:: QUOTED PASSAGE ::
The Dog Breed Classifier

This implements the dog-breed classifier using the classes immediately above.

In [60]:
class DogBreedClassifier:
    """Tries To predict the dog-breed for an image

    Args:
     model_path: path to the inception-model
    """
    def __init__(self, model_path: str) -> None:
        self.model_path = model_path
        self._breed_predictor = None
        self._species_detector = None
        return

    @property
    def breed_predictor(self) -> DogPredictor:
        """Predictor of dog-breeds"""
        if self._breed_predictor is None:
            self._breed_predictor = DogPredictor(model_path=self.model_path)
        return self._breed_predictor

    @property
    def species_detector(self) -> SpeciesDetector:
        """Detector of humans and dogs"""
        if self._species_detector is None:
            self._species_detector = SpeciesDetector(
                device=self.breed_predictor.inception.device)
        return self._species_detector

    def render(self, image_path: str, species: str, breed: str) -> None:
        """Renders the image

        Args:
         image_path: path to the image to render
         species: identified species
         breed: identified breed
        """

:: EXERCISE DIRECTIONS ::
Carry on writing the dog-breed classifier code, starting right after the docstring of the render method.

:: SUPPLIED DATA ::
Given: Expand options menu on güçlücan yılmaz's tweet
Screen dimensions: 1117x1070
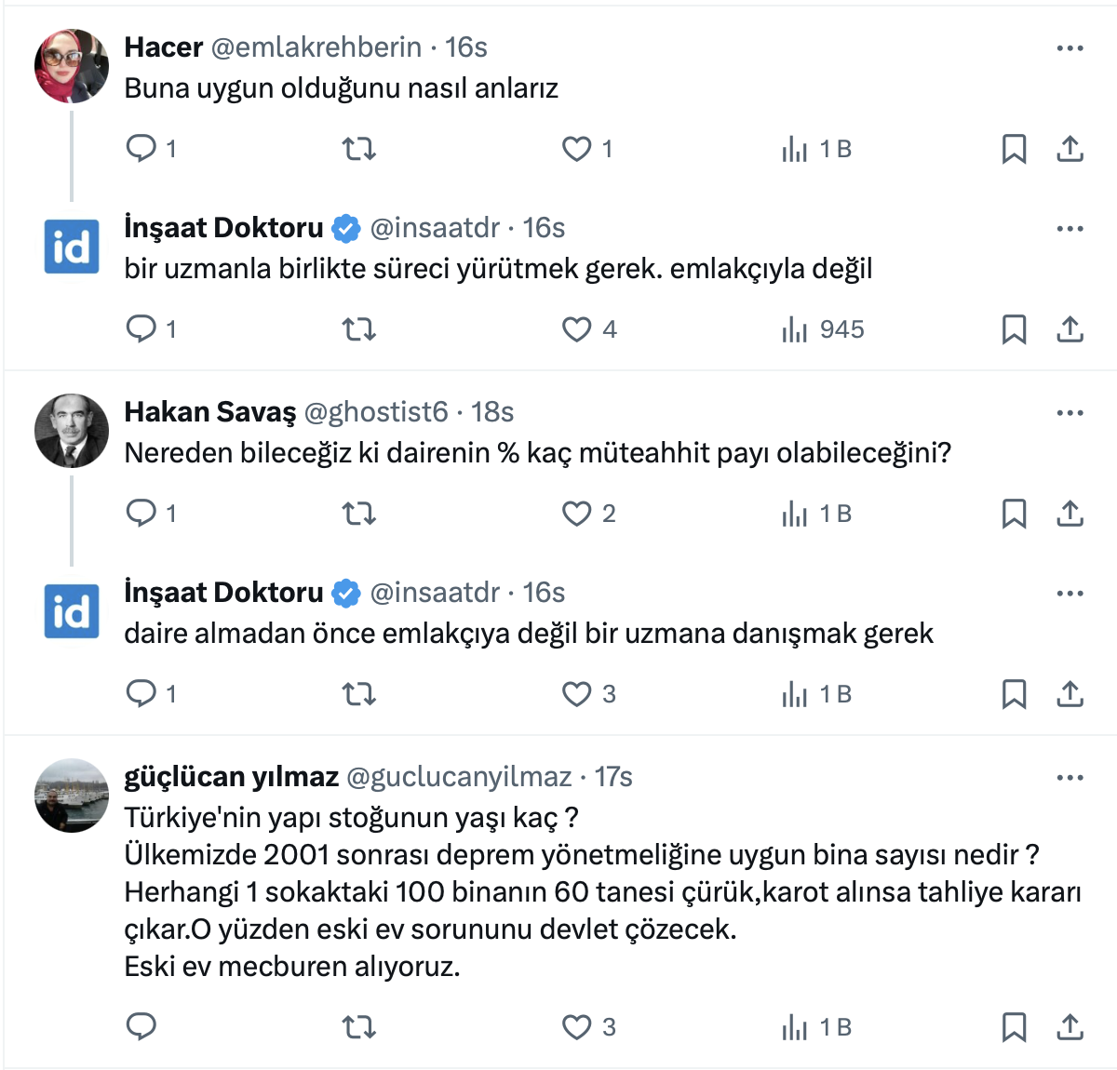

:: RESPONSE ::
        name = " ".join(image_path.name.split(".")[0].split("_")).title()
        figure, axe = pyplot.subplots()
        figure.suptitle("{} ({})".format(species, name), weight="bold")
        axe.set_xlabel("Looks like a {}.".format(breed))
        image = Image.open(image_path)
        axe.tick_params(dict(axis="both",
                             which="both",
                             bottom=False,
                             top=False))
        axe.get_xaxis().set_ticks([])
        axe.get_yaxis().set_ticks([])
        axe_image = axe.imshow(image)
        return

    def __call__(self, image_path:str) -> None:
        """detects the dog-breed and displays the image

        Args:
         image_path: path to the image
        """
        image_path = Path(image_path)
        is_dog = self.species_detector.is_dog(image_path)
        is_human = self.species_detector.is_human(image_path)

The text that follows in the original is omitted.